# Seeking Treatment in London



## TotallyPhazed (Nov 25, 2005)

Hi

I've made a conscious decision to try and actually do something rather than contemplate hopelessness and suicide over christmas/new year. So does anyone anywhere have any recommendations of treatment programmes or CBT specialists in London/Sth East UK area. My doctor is hopeless and finding out any information about treatment of derealization/DP is a fruitless task. I've tried contacting the Maudsley but had no reply.

I've tried the self-help stuff, the Linden Method, attempted distraction techniques, meditation, Thai Chi, Phobia Forums, and also tried psychotherapy (ages ago) and Seroxat. Everything helped inspire me and educated me about what was wrong ,but nothing changed my avoidance behaviour and derealization symptoms.

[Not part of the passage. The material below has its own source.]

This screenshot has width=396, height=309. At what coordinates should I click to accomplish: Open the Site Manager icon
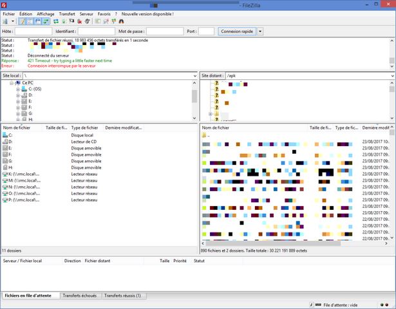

Any advice gratefully recieved, or maybe you feel the same ?


----------



## widescreened (Jun 22, 2005)

keep trying new things.cbt may be a gr8 help,if it isnt,try something else until you nail your dp.equally important is to avoid the triggers(drugs,booze etc).the linden method is a very generalized approach that has got mixed reviews from this site,so dont despair.tai chi didnt help??it must have relaxed you a little bit.learn swimming.do yoga.


----------



## becky (Jan 19, 2006)

Hi Tottally Pazed... just wondering how your time at the London Clinic went? Is it worth going? Did they ahve any useful advice?!

Thanks


----------